Build a Custom Wide Coaster Hub Bicycle




here are some details on making a wide rear coaster hub like the one i used on this bike.

Step 1: This Is What You Need

this assumes you understand how a coaster hub works and what it looks like inside.
you need two hub shells for a coaster brake, the complete guts for at least one of them and an additional cone nut/pad ramp thingy for another.

then go to and buy a 3/8 24 threaded rod in three feet made of G7 alloy.

bang the spoke flange off the wide side of one hub

cut the narrow side off the other, you don't want the inside part where the coaster brake cone acts to move forward , use a level to trim the wide open side cut until it is lathe straight, got it?

Step 2: Make a Wide Hub Shell

Now if you lay them side to side there is an extra wide hub with the narrow side and braking surface unchanged and the wide side from the other hub next door with the bearing surface unchanged. if you had left both hubs alone, the braking cone could not be inserted into the hub because of the duplicate narrow area

now add a section of steel pipe into the center gap to make the hub as wide as needed, mine was 6 inches added.

══════

TASK DETAILS
In the coaster hub instructions, how much width did the section of steel pipe add to the hub that was built? None of the lines have any bearing on this text.

PROVIDED DATA
══════

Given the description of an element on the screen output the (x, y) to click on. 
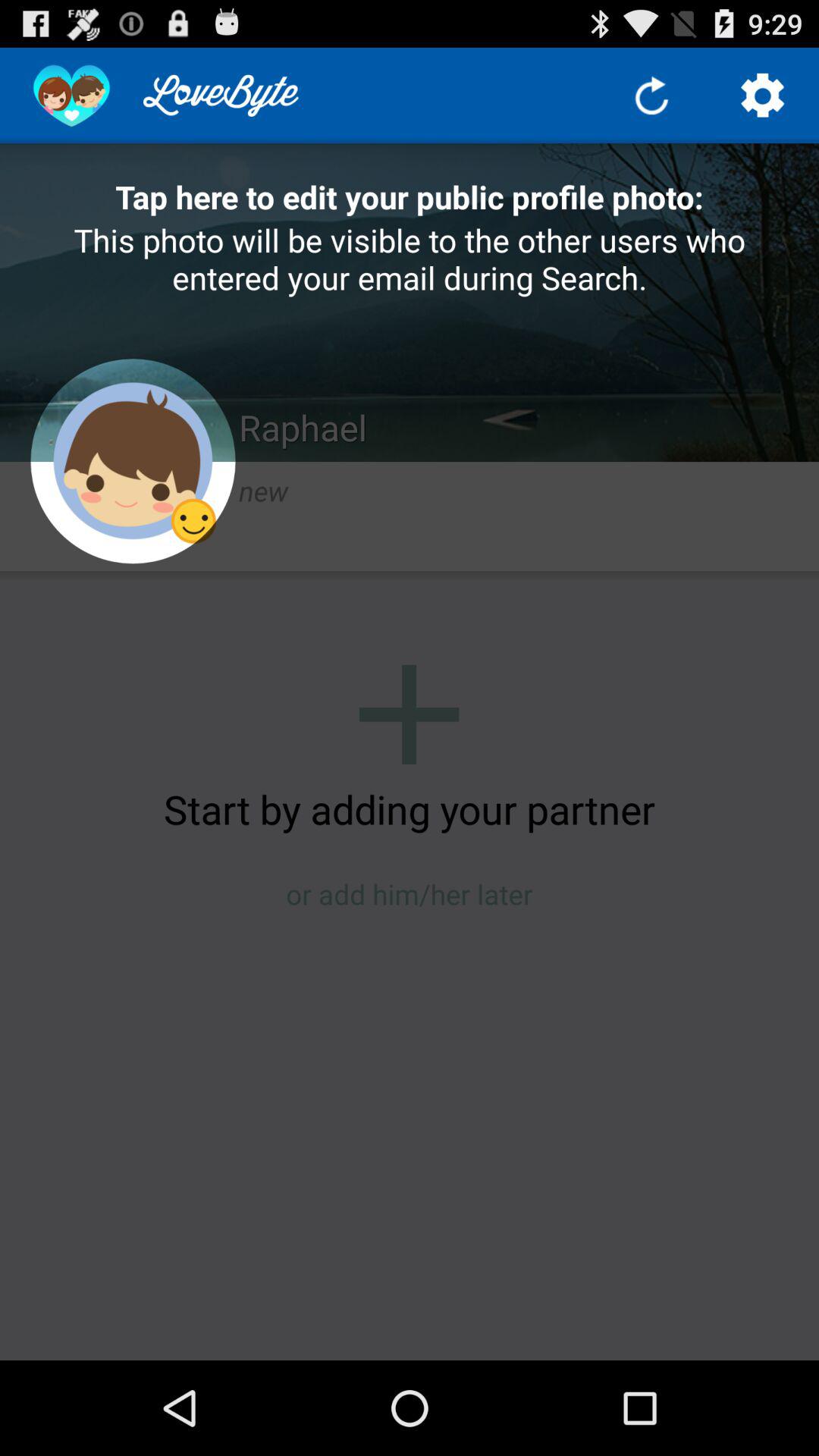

══════

THE SOLUTION
It added 6 inches.